◆ **TASK REQUIREMENTS**
1) In the passage on economic and trade risks, on what date did the U.S. President sign the executive order withdrawing the United States from the Trans-Pacific Partnership?
2) Using the passage on economic and trade risks, mark each statement yes or no, and quote the words that decide it. (a) The Trans-Pacific Partnership was meant to include Canada and Mexico. (b) Credit markets in the United States and Europe have become more liquid over the past several years. (c) Greater trade protectionism may shorten the time it takes to transport goods.

──────── QUOTED PASSAGE

The United States, the European Union and other parts of the world have likewise experienced relatively slow growth and weak economic trends since 2008. Over the past several years, the credit markets in the United States and Europe have remained contracted, deleveraged and less liquid, and the U.S. federal and state governments and European authorities have implemented governmental action and/or new regulation of the financial markets and may implement additional regulations in the future. While credit conditions are beginning to stabilize, global financial markets have been, and continue to be, disrupted and volatile. Specifically, concerns persist regarding the debt burden of certain European countries and their ability to meet future financial obligations. Potential adverse developments in the outlook for European countries, or market perceptions concerning these and related issues, could reduce the overall demand for dry bulk cargoes and for our service, which could negatively affect our financial position, results of operations and cash flow.
Further, governments may turn to trade barriers to protect their domestic industries against foreign imports, thereby depressing shipping demand. In particular, leaders in the United States have indicated the United States may seek to implement more protective trade measures. The current U.S. president was elected on a platform promoting trade protectionism. The results of the presidential election have thus created significant uncertainty about the future relationship between the United States and China and other exporting countries, including with respect to trade policies, treaties, government regulations and tariffs. On January 23, 2017, the U.S. President signed an executive order withdrawing the United States from the Trans-Pacific Partnership, a global trade agreement intended to include the United States, Canada, Mexico, Peru and a number of Asian countries. Protectionist developments, or the perception they may occur, may have a material adverse effect on global economic conditions, and may significantly reduce global trade. Moreover, increasing trade protectionism may cause an increase in (a) the cost of goods exported from regions globally, particularly the Asia-Pacific region, (b) the length of time required to transport goods and (c) the risks associated with exporting goods. Such increases may significantly affect the quantity of goods to be shipped, shipping time schedules, voyage costs and other associated costs.
8



While global economic conditions have generally improved, renewed adverse and developing economic and governmental factors, together with the concurrent volatility in charter rates and vessel values, may have a material adverse effect on our results of operations, financial condition and cash flows and could cause the price of our common shares to decline. An extended period of deterioration in the outlook for the world economy could reduce the overall demand for our services and could also adversely affect our ability to obtain financing on acceptable terms or at all.

────────────────
──────── SOURCE DATA

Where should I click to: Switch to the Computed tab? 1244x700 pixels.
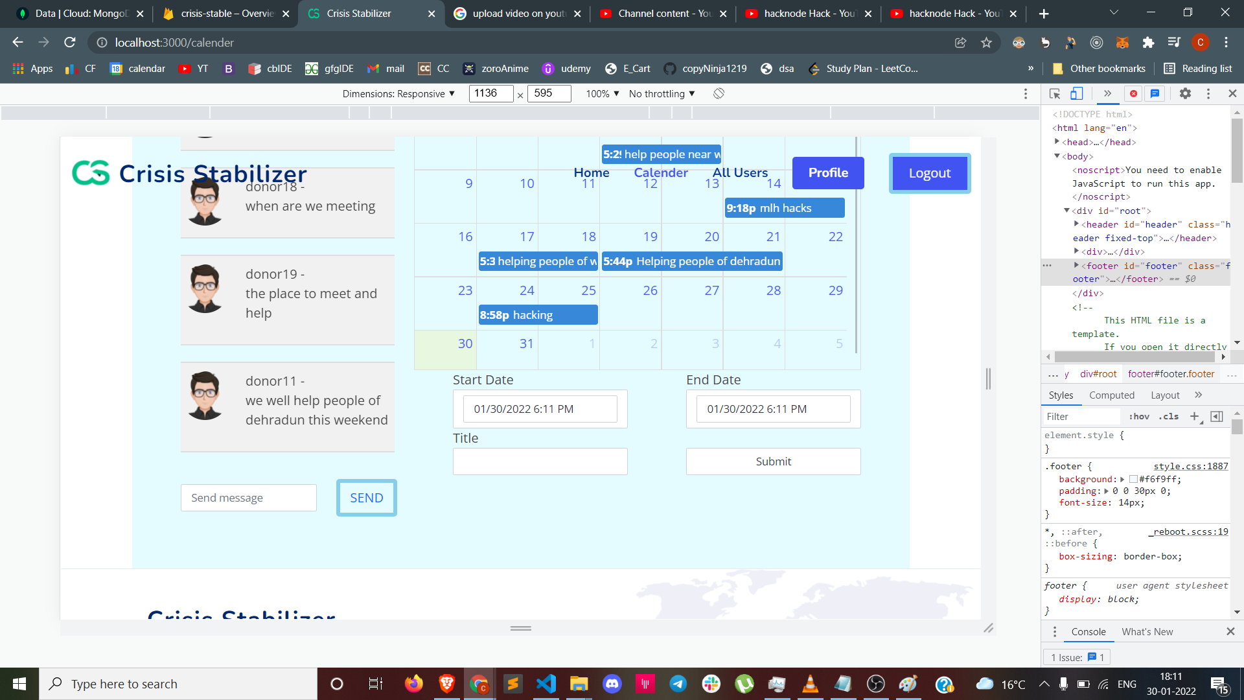[1111, 395]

────────────────

◆ **RESPONSE LIST**
1) January 23, 2017

2)
(a) Yes: "intended to include the United States, Canada, Mexico, Peru and a number of Asian countries"
(b) No: "have remained contracted, deleveraged and less liquid"
(c) No: "increasing trade protectionism may cause an increase in" and "the length of time required to transport goods"